Fed Up with Deutsche Bank; CIT's Big Deal

Receiving Wide Coverage ...

CIT Goes Big: CIT Group's plan to buy OneWest Bank for $3.4 billion is a big deal in more ways than one. Not only is it the industry's biggest purchase since 2012, CIT would become "the world's first intentionally created SIFI" with $67 billion in assets, as noted by the Journal's John Carney. Investors are cheering CIT chief John Thain's decision to leap over the $50 billion asset threshold because the deal would double CIT's deposit base and save it from being over-capitalized. Crossing over into SIFI territory will also help CIT grow in the future, Carney writes, suggesting that the company had been holding back in order to avoid SIFI designation. Another Journal article positions the deal as a win for the investment group that bought the failed OneWest Bank, formerly IndyMac, for $1.55 billion in 2009. The Times takes a similar approach, writing that "the deal illustrates how casualties of the financial crisis have moved on, and even prospered." (CIT Group filed for Chapter 11 bankruptcy in 2009 and recovered under a turnaround effort led by Thain.) The FT's Lex team wonders if regulators would consider raising the SIFI threshold to $100 billion in order to ward off similarly major deals and prevent banks from getting too big.

Fed Up with Deutsche Bank: The German giant is in hot water with the New York Fed. A senior Fed official penned a letter to the Deutsche Bank in December reprimanding the bank for failing to fix myriad financial reporting problems within its U.S. operations, according to multiple news reports. Many of the reports "are of low quality, inaccurate and unreliable," according to the letter reviewed by the Journal. "The size and breadth of errors strongly suggest that the firm's entire U.S. regulatory reporting structure requires wide-ranging remedial action." Adding to the New York Fed's aggravation is the fact that it has been telling Deutsche Bank to deal with these issues since 2002, according to a separate article in the Journal. Among the reporting problems identified by the Fed are coding errors, lack of proper documentation, insufficient oversight by internal compliance and audit employees and Deutsche's practice of entering much of its data manually rather than automatically. "Analysts said the leaking of the letter would add to pressure on Anshu Jain, [Deutsche Bank's] co-chief executive, who had responsibility for much of the U.S. operations in his former role as head of the investment bank when the 'errors' are reported to have happened," the FT reports. The Times links the Fed's letter to a whistle-blower complaint brought by former Deutsche Bank risk analyst Eric Ben-Artzi in 2011. Ben-Artzi told the Securities and Exchange Commission that "he had evidence that Deutsche Bank had hidden billions of dollars in losses to avoid a potential bailout during the financial crisis," the Times reports. Similar charges have been made by another former Deutsche staffer, Matthew Simpson; the Times says that the SEC is believed to be actively investigating the allegations.

....

LIST OF TASKS >>
1) In the banking news roundup, what did the investment group pay for OneWest Bank in 2009?
2) Pick up the banking news roundup after its final sentence and keep writing it.
The rows after this are separate material with no connection to the banking news roundup.

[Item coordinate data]
....

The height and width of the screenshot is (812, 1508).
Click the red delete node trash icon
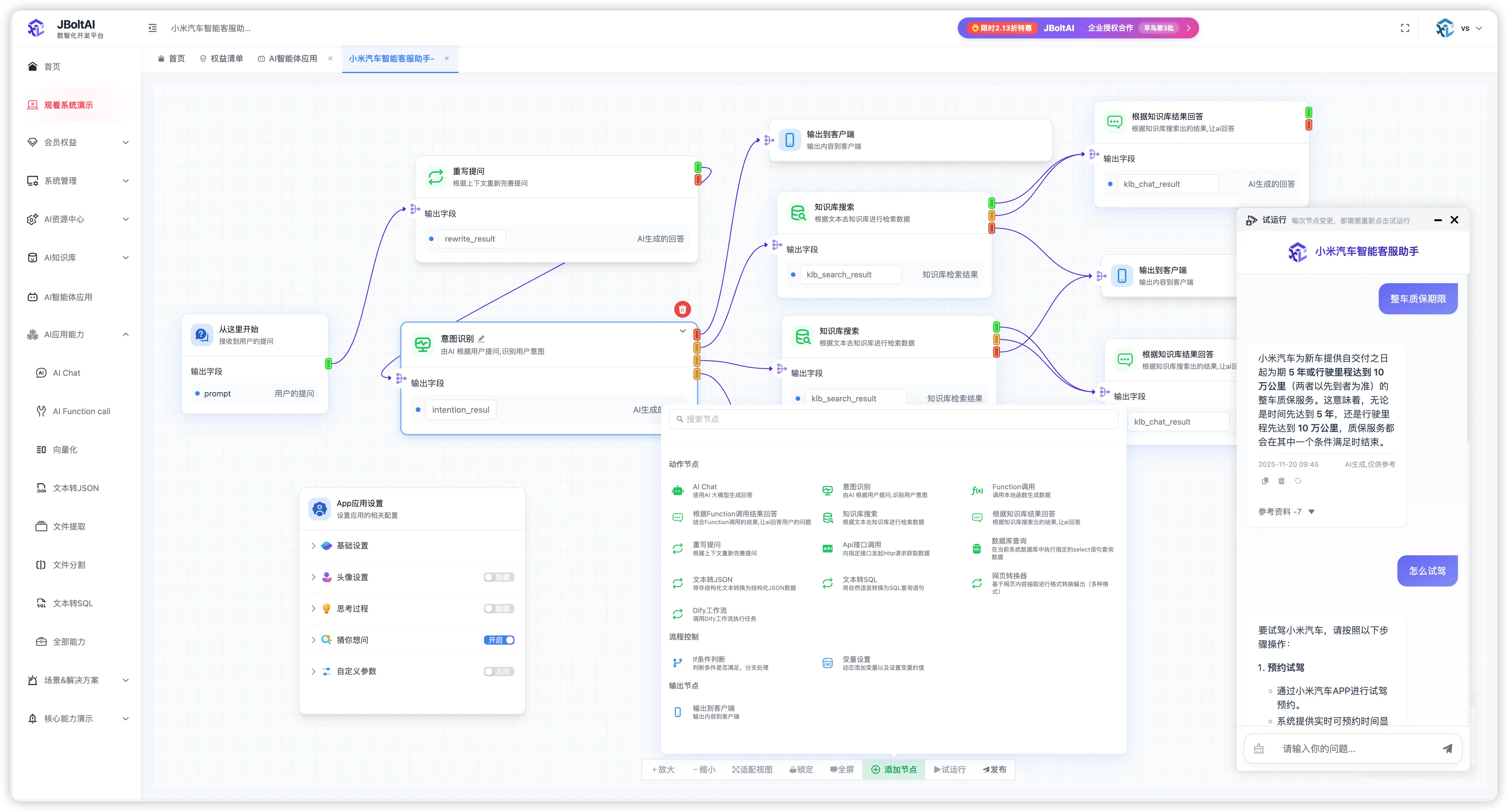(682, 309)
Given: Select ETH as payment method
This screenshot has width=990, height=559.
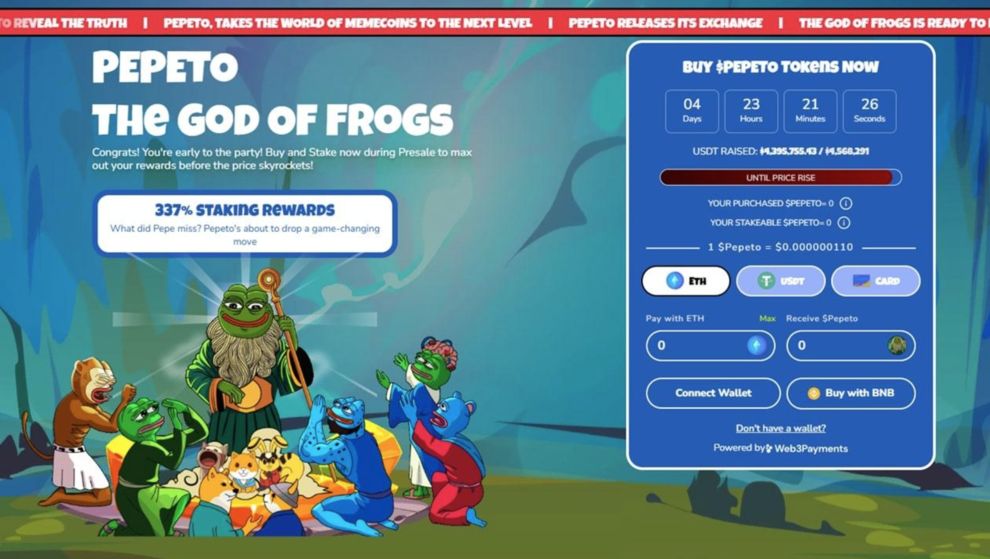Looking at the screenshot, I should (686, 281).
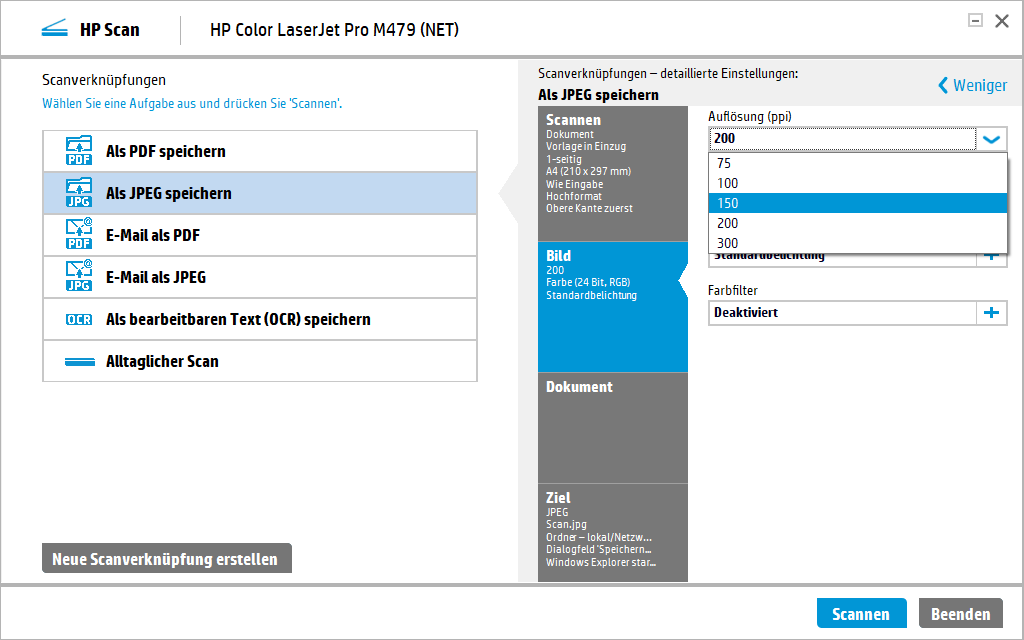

....

RESPONSES TO THE TASKS >>
1) $1.55 billion.

2)
Holes in Suisse Plan: Credit Suisse's efforts to reduce costs and pull back on its underperforming fixed income business aren't cutting it with investors, according to the Journal and the FT. Analysts say that the cuts to the bank's fixed income business "will simply be too small and lopsided to cope with cyclical swings and structural challenges such as higher capital charges," the FT reports.

Wall Street Journal

"JPMorgan Chase is nearing a deal to sell half its stake in the portfolio of its buyout arm, One Equity Partners … as the bank pares down to focus on core businesses," the Journal reports. JPMorgan announced last summer plans to spin off One Equity.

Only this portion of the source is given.